# [EXCERPT TO READ]
Member of the House of Councillors
- Incumbent
- Assumed office 26 July 2010
- Preceded by: Multi-member district
- Constituency: National PR (2010–2022) Fukuoka at-large (2022–present)

Personal details
- Born: 11 July 1967 (age 59) Kobe, Hyōgo, Japan
- Party: Komeito
- Education: Nagasaki University

= Kōzō Akino =

Japanese Politician

Kōzō Akino is a Japanese politician who has served as a member of the House of Councillors of Japan, since 2010. He represents the National proportional representation block as a member of the Komeito party. He currently serves on the following committees:

- Committee on Financial Affairs (Director)
- Committee on Discipline
- Special Committee on Okinawa and Northern Problems
- Deliberative Council on Political Ethics

==Early life==
Akino was born on July 11, 1967, in the Hyogo Prefecture of Japan. He graduated from the Nagasaki University School of Medicine in 1992. He also earned a doctorate in Biomedical Sciences from that same university, in 1996.

# [TASKS TO COMPLETE]
a - Rewrite the paragraph beginning "Akino was born on July 11, 1967" from the profile above as one shorter sentence that keeps its main facts.
b - Copy the part of the Kōzō Akino profile between "- Committee on Discipline" and "university, in 1996.", inclusive, substituting "Rules" for "Discipline".

Saved entries:
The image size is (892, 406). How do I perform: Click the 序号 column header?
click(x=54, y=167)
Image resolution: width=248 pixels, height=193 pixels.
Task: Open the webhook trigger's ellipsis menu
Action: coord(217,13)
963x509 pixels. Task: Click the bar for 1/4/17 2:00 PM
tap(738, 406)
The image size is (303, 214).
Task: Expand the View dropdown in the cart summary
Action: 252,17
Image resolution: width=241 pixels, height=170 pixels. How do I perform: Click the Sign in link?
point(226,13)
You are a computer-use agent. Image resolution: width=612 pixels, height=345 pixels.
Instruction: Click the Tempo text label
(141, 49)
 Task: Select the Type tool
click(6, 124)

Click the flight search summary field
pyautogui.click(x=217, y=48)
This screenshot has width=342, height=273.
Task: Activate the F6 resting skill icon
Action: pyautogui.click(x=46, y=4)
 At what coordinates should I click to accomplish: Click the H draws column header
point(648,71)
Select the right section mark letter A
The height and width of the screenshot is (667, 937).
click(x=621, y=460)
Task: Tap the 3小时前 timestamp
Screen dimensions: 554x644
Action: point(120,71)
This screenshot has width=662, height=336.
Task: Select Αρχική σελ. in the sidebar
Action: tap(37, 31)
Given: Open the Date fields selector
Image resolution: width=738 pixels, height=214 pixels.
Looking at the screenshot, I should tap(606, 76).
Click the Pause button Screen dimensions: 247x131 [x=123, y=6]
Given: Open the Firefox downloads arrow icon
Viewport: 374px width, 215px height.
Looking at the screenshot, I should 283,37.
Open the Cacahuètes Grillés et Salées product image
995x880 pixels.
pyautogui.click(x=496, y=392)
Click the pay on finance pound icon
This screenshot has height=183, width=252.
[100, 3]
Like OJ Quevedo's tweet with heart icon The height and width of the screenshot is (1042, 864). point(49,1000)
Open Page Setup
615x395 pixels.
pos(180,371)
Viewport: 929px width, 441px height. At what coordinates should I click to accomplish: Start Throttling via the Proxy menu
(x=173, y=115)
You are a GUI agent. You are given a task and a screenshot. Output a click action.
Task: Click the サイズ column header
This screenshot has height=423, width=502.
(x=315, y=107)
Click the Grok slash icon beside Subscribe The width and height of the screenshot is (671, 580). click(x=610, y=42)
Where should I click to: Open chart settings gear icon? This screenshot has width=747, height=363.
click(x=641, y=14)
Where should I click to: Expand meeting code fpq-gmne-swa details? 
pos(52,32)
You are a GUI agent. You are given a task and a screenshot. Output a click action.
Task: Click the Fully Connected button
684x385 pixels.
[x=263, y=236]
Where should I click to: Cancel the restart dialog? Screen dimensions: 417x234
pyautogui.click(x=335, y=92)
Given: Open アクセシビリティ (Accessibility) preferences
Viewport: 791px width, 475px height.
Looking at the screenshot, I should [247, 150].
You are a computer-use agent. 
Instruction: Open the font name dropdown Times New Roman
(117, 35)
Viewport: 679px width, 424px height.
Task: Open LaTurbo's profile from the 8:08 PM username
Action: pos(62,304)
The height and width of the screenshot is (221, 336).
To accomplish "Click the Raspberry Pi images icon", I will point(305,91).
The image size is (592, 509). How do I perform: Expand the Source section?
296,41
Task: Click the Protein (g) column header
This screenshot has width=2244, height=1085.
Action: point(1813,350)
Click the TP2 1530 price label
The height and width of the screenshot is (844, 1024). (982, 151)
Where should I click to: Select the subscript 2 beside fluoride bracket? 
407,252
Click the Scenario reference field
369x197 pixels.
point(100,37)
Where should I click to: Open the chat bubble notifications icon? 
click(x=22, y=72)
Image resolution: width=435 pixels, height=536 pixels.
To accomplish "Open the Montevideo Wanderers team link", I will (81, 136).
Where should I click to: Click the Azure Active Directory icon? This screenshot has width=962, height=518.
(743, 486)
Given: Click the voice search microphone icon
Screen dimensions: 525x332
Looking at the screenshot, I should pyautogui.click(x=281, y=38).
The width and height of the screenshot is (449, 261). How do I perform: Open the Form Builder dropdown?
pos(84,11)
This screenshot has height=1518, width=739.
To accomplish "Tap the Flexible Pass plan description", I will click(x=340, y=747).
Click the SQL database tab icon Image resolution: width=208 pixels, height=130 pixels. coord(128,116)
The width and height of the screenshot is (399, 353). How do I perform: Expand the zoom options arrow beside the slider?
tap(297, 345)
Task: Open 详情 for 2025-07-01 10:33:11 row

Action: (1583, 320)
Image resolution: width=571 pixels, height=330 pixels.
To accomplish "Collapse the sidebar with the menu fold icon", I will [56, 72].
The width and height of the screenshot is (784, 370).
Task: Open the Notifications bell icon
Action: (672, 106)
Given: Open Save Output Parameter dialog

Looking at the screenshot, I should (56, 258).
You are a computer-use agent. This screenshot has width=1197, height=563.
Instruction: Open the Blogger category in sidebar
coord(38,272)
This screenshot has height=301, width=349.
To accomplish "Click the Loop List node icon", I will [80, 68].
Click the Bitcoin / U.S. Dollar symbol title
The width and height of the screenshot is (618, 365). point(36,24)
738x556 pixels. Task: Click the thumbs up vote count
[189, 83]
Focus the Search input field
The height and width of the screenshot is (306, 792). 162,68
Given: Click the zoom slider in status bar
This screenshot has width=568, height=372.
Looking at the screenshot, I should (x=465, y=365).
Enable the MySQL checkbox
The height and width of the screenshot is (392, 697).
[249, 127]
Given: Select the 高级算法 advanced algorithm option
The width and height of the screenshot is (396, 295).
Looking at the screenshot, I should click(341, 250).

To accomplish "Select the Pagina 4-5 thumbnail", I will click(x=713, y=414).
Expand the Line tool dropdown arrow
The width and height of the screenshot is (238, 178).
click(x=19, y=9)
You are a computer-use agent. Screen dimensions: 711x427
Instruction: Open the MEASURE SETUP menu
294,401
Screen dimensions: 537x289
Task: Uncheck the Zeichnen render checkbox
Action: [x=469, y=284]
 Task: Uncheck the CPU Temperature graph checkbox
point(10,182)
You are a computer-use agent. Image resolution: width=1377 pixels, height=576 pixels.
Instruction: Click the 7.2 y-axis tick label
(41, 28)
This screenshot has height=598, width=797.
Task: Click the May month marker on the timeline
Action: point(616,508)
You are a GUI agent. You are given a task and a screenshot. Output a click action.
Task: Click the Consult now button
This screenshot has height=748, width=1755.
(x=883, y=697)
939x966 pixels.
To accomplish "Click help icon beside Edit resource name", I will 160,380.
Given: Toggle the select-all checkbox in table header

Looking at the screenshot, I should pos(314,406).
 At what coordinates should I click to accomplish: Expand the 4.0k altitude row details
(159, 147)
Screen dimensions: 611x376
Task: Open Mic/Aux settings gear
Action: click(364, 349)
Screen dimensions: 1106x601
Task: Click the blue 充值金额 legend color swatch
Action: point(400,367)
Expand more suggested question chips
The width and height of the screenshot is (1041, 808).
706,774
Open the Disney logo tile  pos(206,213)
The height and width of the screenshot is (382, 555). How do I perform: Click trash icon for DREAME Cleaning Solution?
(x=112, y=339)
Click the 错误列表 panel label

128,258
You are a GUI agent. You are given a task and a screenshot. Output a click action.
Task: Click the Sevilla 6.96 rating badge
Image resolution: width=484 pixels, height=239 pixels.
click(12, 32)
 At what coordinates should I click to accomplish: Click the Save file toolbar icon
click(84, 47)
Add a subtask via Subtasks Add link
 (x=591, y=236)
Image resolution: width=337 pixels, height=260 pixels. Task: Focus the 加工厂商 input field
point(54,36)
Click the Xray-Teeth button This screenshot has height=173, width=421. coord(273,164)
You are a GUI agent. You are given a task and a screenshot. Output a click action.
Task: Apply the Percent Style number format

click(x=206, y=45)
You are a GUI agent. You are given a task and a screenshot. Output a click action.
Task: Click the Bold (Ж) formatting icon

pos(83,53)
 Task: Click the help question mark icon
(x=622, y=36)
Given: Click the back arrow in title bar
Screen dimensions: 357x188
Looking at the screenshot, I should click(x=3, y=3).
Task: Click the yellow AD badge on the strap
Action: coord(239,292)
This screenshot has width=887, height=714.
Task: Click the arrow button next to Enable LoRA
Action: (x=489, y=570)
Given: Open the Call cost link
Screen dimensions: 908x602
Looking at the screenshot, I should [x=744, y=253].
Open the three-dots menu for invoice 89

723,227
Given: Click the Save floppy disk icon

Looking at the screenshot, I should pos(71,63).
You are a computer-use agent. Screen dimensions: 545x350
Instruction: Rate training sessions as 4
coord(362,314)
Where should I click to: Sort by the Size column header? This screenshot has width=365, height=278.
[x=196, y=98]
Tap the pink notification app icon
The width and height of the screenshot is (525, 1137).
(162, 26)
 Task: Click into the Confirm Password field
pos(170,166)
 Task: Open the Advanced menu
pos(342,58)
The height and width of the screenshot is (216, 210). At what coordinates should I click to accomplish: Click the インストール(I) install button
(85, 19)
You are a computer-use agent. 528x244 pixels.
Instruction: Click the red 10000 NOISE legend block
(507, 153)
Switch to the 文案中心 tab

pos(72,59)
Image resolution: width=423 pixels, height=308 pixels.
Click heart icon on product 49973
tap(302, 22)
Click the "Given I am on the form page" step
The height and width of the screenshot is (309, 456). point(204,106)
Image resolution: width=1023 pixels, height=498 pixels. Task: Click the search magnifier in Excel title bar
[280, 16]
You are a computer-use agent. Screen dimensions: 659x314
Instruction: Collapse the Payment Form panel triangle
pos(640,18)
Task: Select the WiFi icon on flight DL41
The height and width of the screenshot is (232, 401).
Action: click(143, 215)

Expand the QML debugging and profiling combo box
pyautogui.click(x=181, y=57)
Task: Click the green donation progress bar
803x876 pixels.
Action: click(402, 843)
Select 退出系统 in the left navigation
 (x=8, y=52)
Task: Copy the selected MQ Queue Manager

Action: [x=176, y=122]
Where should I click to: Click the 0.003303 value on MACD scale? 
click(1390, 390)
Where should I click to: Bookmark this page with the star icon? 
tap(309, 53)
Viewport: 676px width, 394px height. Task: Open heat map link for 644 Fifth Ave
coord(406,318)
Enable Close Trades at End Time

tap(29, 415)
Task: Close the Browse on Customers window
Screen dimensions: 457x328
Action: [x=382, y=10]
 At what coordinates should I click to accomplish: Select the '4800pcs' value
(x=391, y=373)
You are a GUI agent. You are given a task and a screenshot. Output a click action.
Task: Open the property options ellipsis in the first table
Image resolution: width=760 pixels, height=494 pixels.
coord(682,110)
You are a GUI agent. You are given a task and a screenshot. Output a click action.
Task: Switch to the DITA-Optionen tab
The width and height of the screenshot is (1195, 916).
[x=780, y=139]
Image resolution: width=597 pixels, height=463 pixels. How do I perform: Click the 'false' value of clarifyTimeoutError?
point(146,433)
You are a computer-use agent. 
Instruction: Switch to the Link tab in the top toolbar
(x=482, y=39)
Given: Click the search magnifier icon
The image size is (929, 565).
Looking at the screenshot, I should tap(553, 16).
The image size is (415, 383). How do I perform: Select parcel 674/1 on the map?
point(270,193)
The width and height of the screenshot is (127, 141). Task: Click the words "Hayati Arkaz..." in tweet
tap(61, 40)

# [SOLUTIONS TO THE TASKS]
a - Akino was born in Japan's Hyogo Prefecture on July 11, 1967, graduated from the Nagasaki University School of Medicine in 1992, and earned a doctorate in Biomedical Sciences there in 1996.

b -
- Committee on Rules
- Special Committee on Okinawa and Northern Problems
- Deliberative Council on Political Ethics

==Early life==
Akino was born on July 11, 1967, in the Hyogo Prefecture of Japan. He graduated from the Nagasaki University School of Medicine in 1992. He also earned a doctorate in Biomedical Sciences from that same university, in 1996.